In analogue photography, the latent image space exists when photosensitive material has been exposed, but has not gone through the process of development (yet). It is the space that has been touched by light, but that is not showing trace evidence (in the form of an image) yet. The im/possible images show uses the latent image term as an expanded concept and a hypothetical space, that involves every imaginable and unimaginable image that could ever be rendered. A main premise of im/possible images is that once a render parameter is chosen, this parameter acts as a metaphoric cut through the space of the latent image, dividing it up into images that remain possible, and images that have become impossible. So effectively, every render setting realizes particular images, while it compromises others.

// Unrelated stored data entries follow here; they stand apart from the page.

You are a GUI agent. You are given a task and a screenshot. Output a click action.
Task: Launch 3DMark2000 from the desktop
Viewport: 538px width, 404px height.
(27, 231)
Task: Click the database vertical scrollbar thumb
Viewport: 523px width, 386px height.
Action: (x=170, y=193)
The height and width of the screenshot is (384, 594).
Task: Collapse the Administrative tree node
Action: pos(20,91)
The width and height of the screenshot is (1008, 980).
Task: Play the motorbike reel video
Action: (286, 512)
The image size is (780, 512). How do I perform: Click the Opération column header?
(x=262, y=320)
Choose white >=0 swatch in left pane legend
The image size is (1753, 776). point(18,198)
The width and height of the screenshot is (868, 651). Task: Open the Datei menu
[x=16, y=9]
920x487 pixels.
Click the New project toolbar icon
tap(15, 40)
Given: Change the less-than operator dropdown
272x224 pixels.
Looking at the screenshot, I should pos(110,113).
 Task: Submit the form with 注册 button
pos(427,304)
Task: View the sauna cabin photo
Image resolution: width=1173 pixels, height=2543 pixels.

In the Lothringer these parameters or axes, are materialized as architectural elements that quite literally cut through the space while introducing five categories of im/possiblity.
offered to the audience as a map that they can navigate. 




all possible images

The axis of all possible images serves not really as an axis, but rather as an entrance into the hypothetical, latent image space of Lothringer 13 Halle, which contains all conceivable and inconceivable images.

work:
︎
Fabian Heller, All possible images [True Color, Full HD], Print on PVC, 18x2 metres, 2021.




low fidelity images

Sometimes the parameters by which the image was originally created are not supported by the image processing technology that is rendering it visible. This can happen when for instance the encoding system (the codec) has become unsupported or the amount of pixels of the image is higher than the resolution of the display or the computer can process.
When this happens, the technology or decoder can sometimes still try to ‘interpret’ the image data. As a result, the carrier that is used to translate the signal into an image, will influence and possibly deform the image that is finally on display.
This axis functions as an imaginary threshold that exists in the realms of render technologies, signalling that while some images are possible to render and others are not, there is also a liminal space, where the displayed image exists as an ambiguous interpretation.

works:
︎UCNV, Supercritical, Video installation, 2019.
︎Peter Edwards, Nova Drone, Interactive installation, 2012.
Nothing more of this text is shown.